From Casetext: Smarter Legal Research

RSI Home Products Sales, Inc. v. Maggos & Associates, Inc.

California Court of Appeals, Fourth District, Third Division
Jul 16, 2008
No. G039464 (Cal. Ct. App. Jul. 16, 2008)

Opinion

NOT TO BE PUBLISHED

Appeal from an order the Superior Court of Orange County No. 07CC07629, William M. Monroe, Judge.

Turner Green Afrasiahi & Arledge LLP, and Todd A. Green for Plaintiff and Appellant.

Law Offices of Richard B. Rudolph, Richard B. Rudolph and Shannon C. Williams for Defendant and Respondent.


OPINION

O'LEARY, JUDGE

RSI Home Products Sales (RSI) appeals from an order granting a motion to quash for lack of personal jurisdiction. It maintains the trial court erred in finding it lacked personal jurisdiction over Maggos & Associates, Inc. (M & A). We agree and accordingly reverse the order.

I

RSI and M & A executed a contract for purchase of home cabinetry from RSI. The cabinets are sold in various Home Depot stores nationwide. M & A agreed to purchase all excess inventory RSI wished to sell, up to $8 million in wholesale costs, and M & A was not required to purchase any inventory located in Alaska or Hawaii. RSI agreed to provide dates and locations for M & A’s pick ups, and M & A agreed to purchase excess cabinetry inventory from RSI “‘as-is, where-is[.]’” The contract provided it was to be governed and construed in accordance with California law. RSI filed a breach of contract action against M & A, claiming M & A owed it money.

M & A filed a motion to quash service of summons on the ground the California trial court did not have personal jurisdiction over M & A. The motion was supported by a declaration written by its vice-president Denny Maggos (Maggos). M & A also filed a motion to stay or dismiss on the ground of forum non conveniens.

Maggos asserted M & A is an Illinois corporation, its principal place of business is in Illinois, and it does not hold a California business license. Maggos attested M & A does not direct advertising to California, it does not employ California residents, and it does not own property in California. In addition, Maggos claimed M & A does not have a telephone number, address, or bank account in California.

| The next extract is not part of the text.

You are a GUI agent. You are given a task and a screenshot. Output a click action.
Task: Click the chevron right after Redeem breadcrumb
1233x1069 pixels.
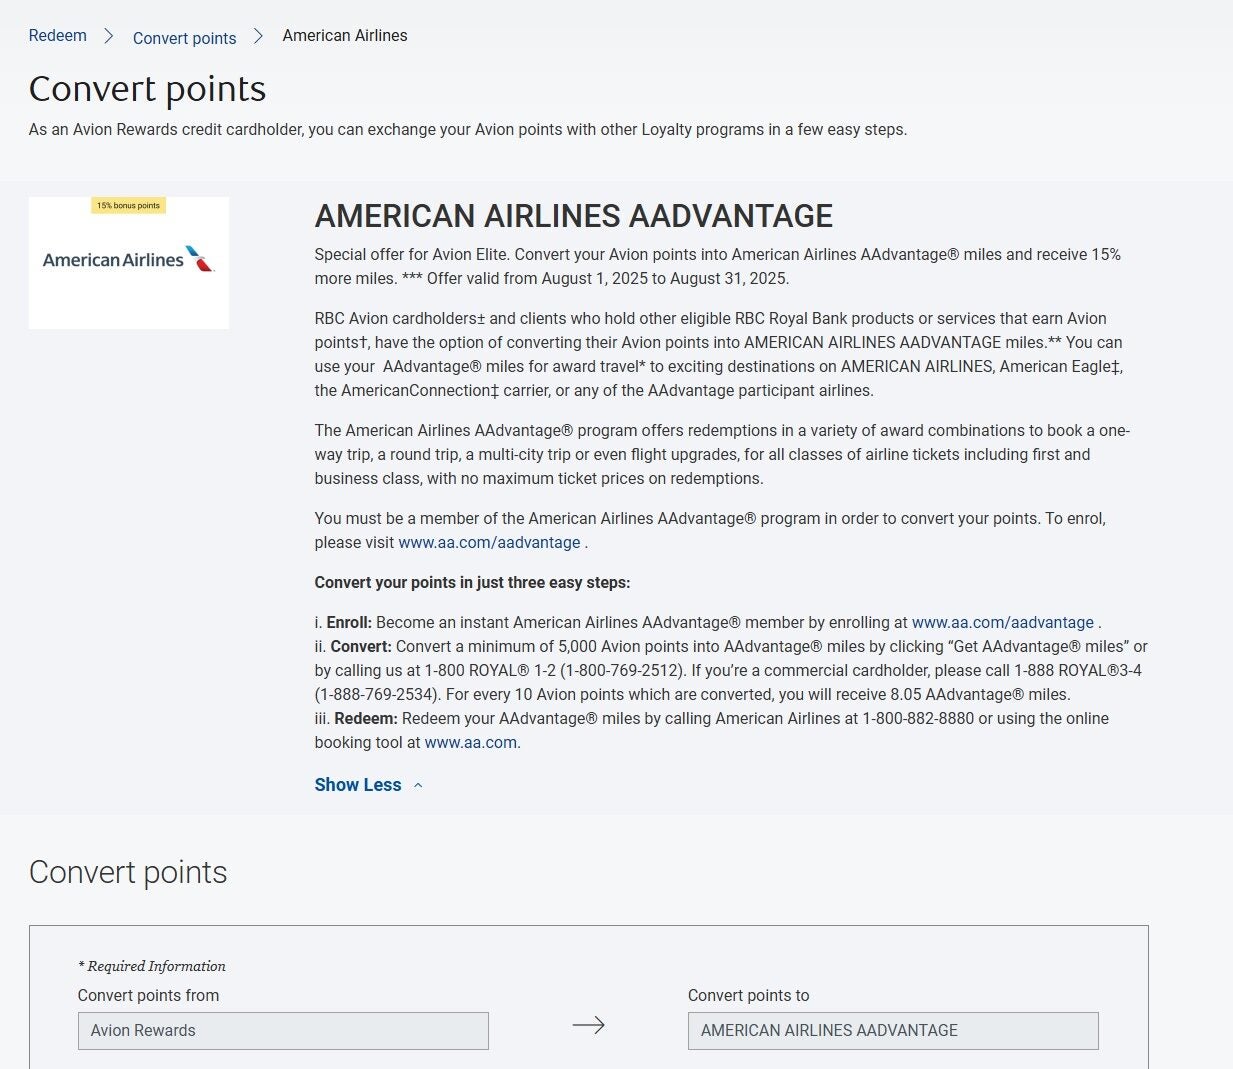[109, 36]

Maggos explained the parties entered into the contract in April 2006. He testified some of the negotiations took place in Indiana, and Maggos executed the contract in Illinois. Neither Maggos nor other M & A employees visited California during the transaction. Maggos opened a line of credit with an Illinois financial institution in conjunction with the transaction. No products currently remain in California. The cabinets were shipped from various states, including California.

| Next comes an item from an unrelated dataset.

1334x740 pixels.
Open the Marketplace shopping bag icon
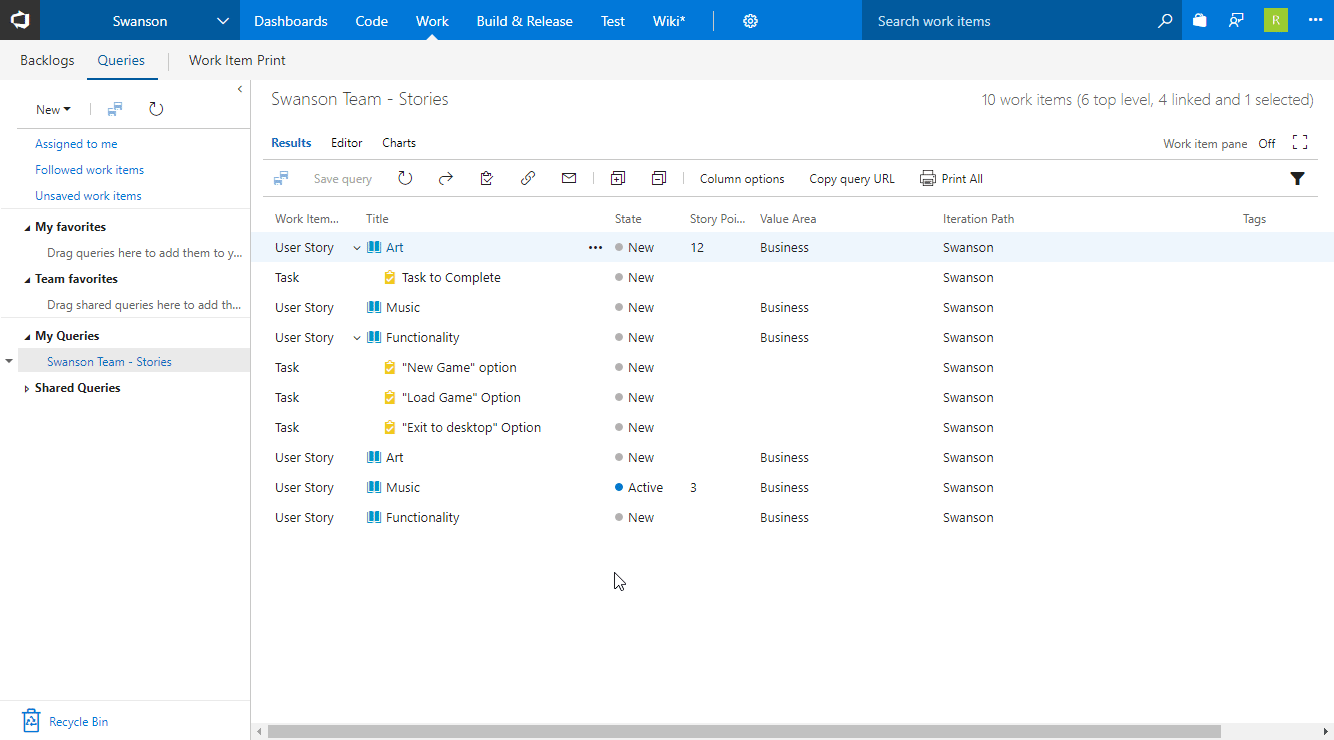(1199, 20)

In its opposition, RSI offered the declaration of its senior vice-president of finance, Paul Van Slyke. He testified RSI is a Delaware corporation, with its headquarters in Newport Beach, California. He said he negotiated the agreement by telephone primarily from his office in Anaheim. He signed the agreement in Anaheim.

Van Slyke declared RSI performed its obligations under the contract from its office in Anaheim. He submitted a list of all of M & A’s purchases within California pursuant to the agreement. M & A purchased inventory from approximately 120 Home Depot locations within California on 15 days. The inventory purchased totaled $315,079.80. Each invoice contained the delivery term “F.O.B. Origin,” which means M & A took ownership of the goods in California.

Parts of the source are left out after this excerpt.